■ Record extracts
= = = =
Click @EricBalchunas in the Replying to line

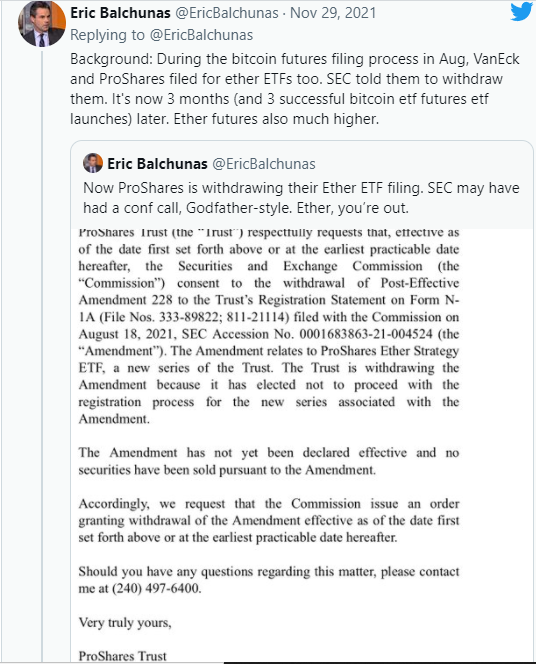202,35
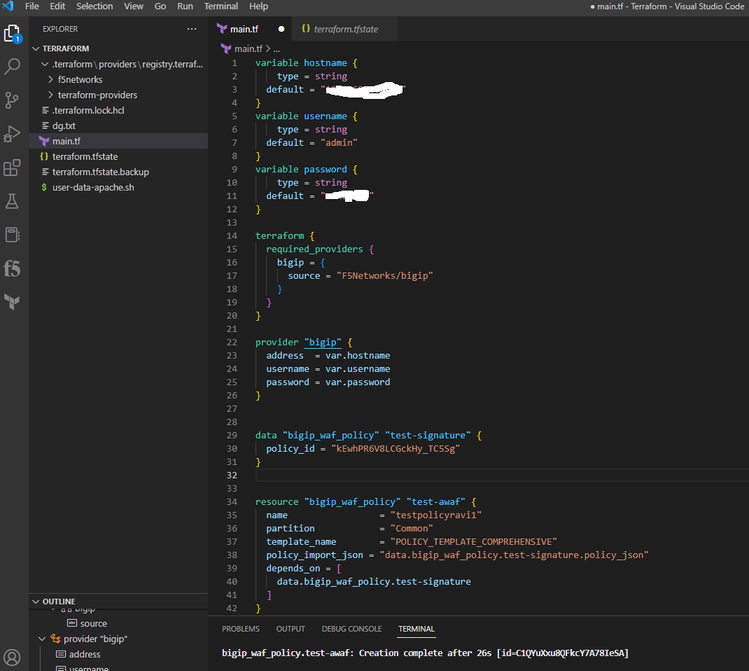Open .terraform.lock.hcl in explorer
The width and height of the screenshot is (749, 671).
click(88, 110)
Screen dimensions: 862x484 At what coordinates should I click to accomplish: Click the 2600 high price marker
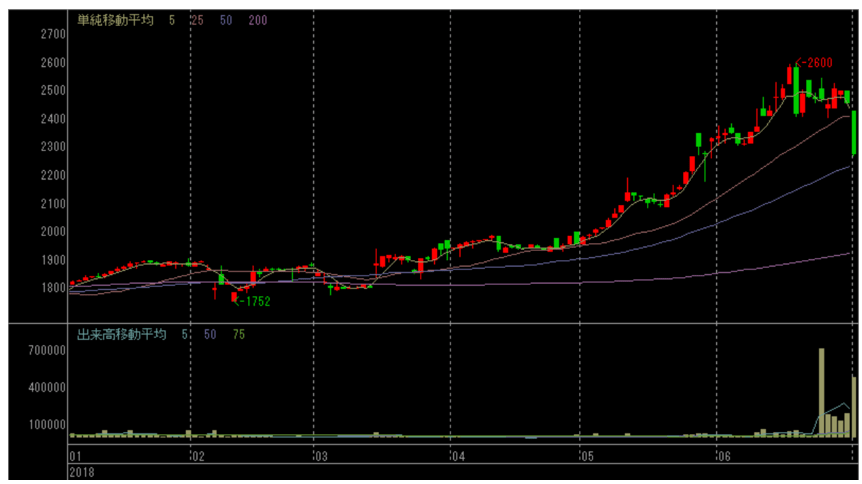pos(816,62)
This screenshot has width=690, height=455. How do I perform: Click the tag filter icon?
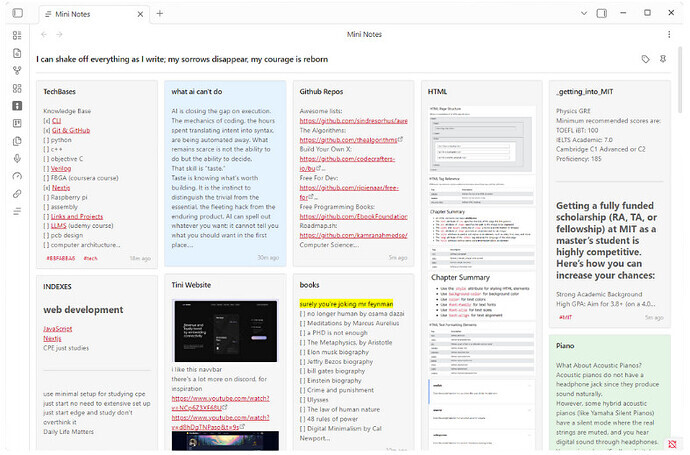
= = = =
■ Exercise goal
Set down the records above exactly, leaving out pictures.

■ Written solution
Click @EricBalchunas in the Replying to line

202,35
Open .terraform.lock.hcl in explorer
The width and height of the screenshot is (749, 671).
click(88, 110)
Screen dimensions: 862x484 At what coordinates should I click to accomplish: Click the 2600 high price marker
pos(816,62)
This screenshot has width=690, height=455. How do I perform: Click the tag filter icon?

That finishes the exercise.